## STATED PROBLEM
Copy the listing below line for line without changing any wording, and leave the pictures out of your answer.

Begin

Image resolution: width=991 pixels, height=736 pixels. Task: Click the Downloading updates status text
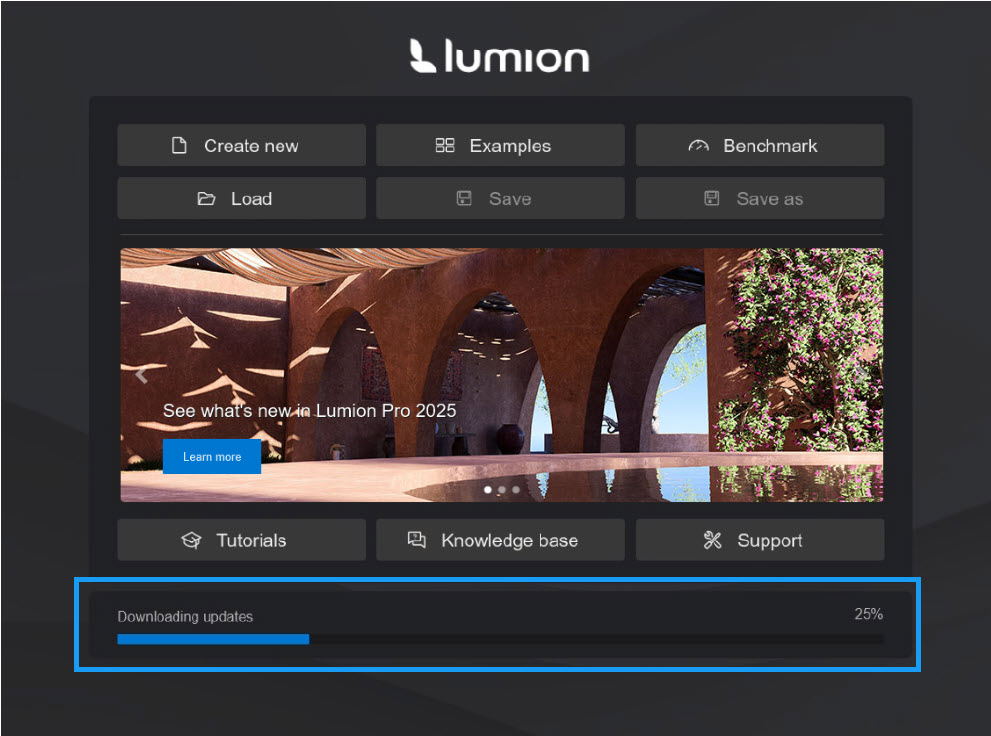pos(185,617)
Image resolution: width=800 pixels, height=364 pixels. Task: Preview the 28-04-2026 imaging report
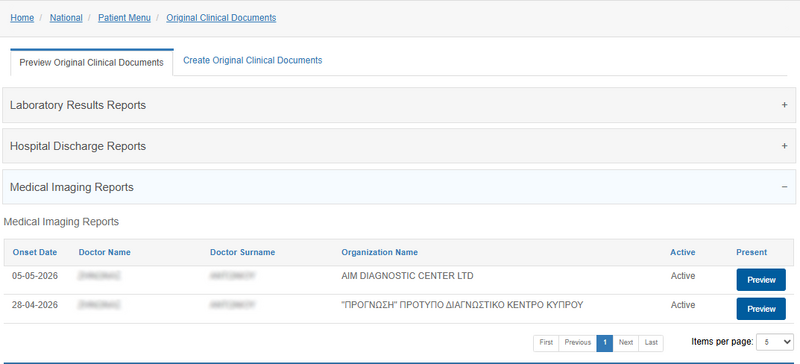[761, 309]
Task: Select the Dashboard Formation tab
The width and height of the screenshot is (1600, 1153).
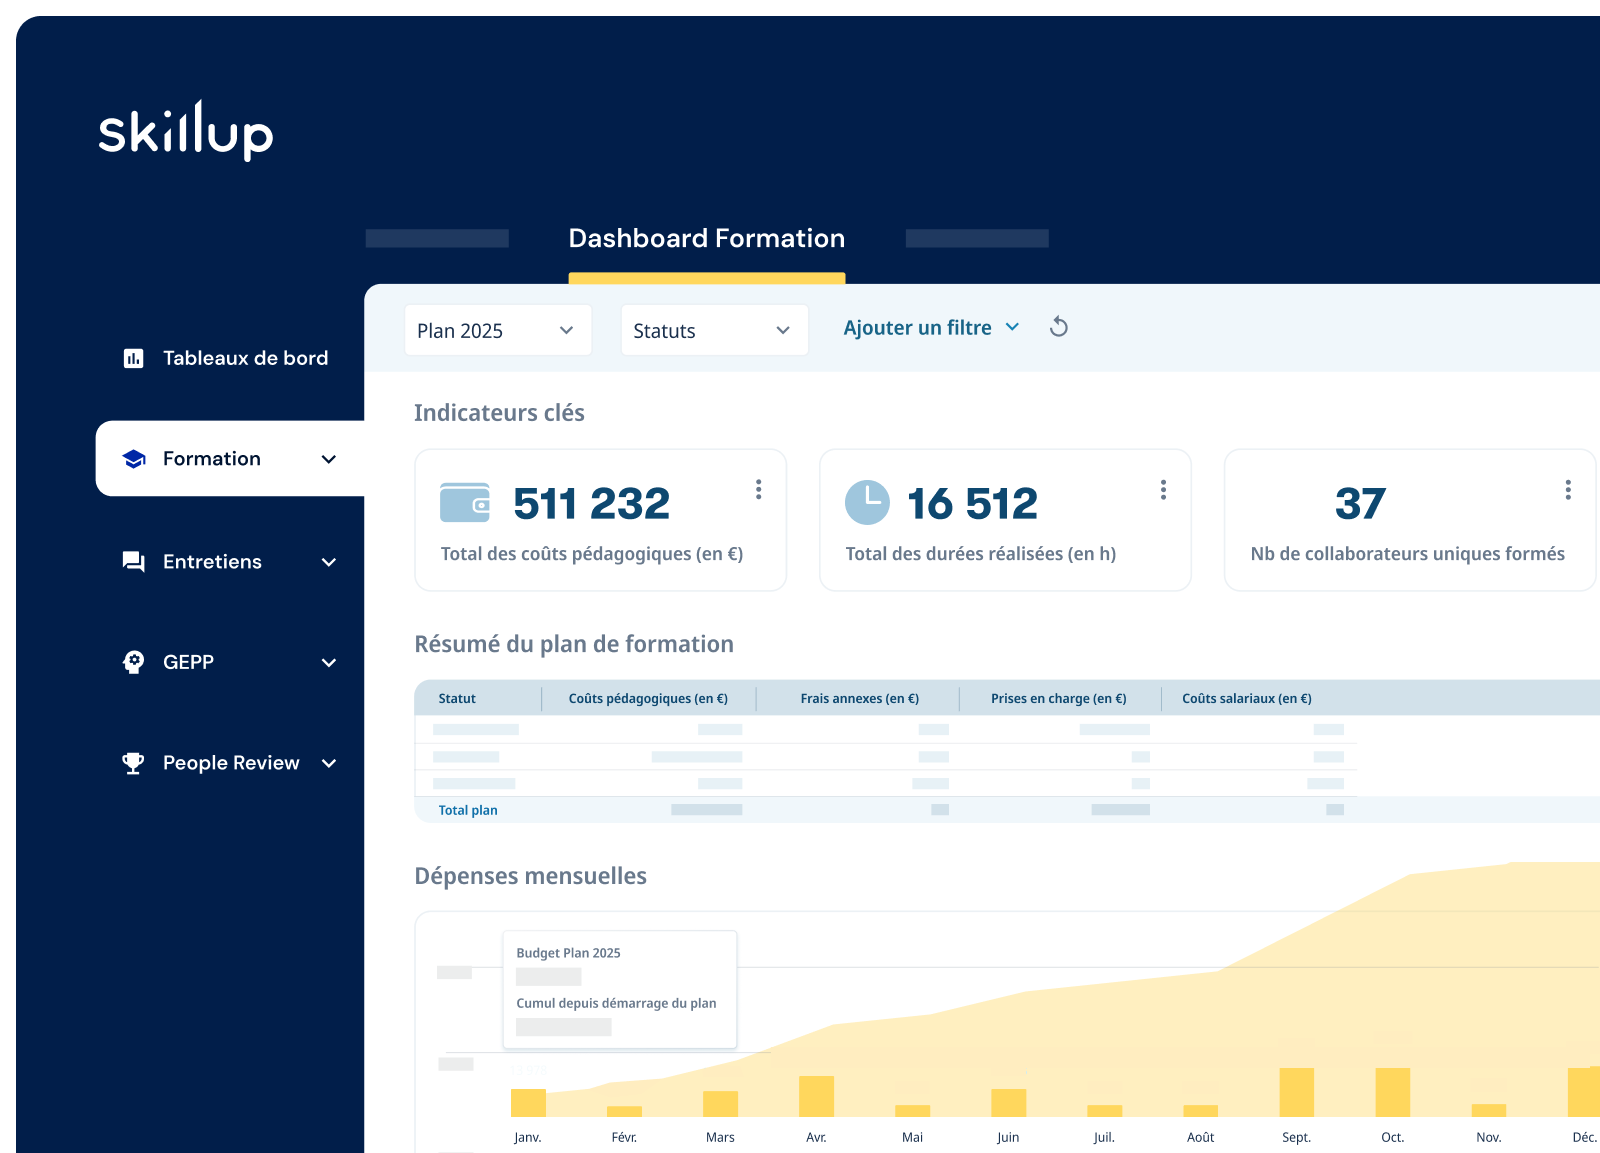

End

## THE RESULT
Image resolution: width=991 pixels, height=736 pixels. Task: Click the Downloading updates status text
pos(185,617)
Image resolution: width=800 pixels, height=364 pixels. Task: Preview the 28-04-2026 imaging report
[761, 309]
Task: Select the Dashboard Formation tab
The width and height of the screenshot is (1600, 1153).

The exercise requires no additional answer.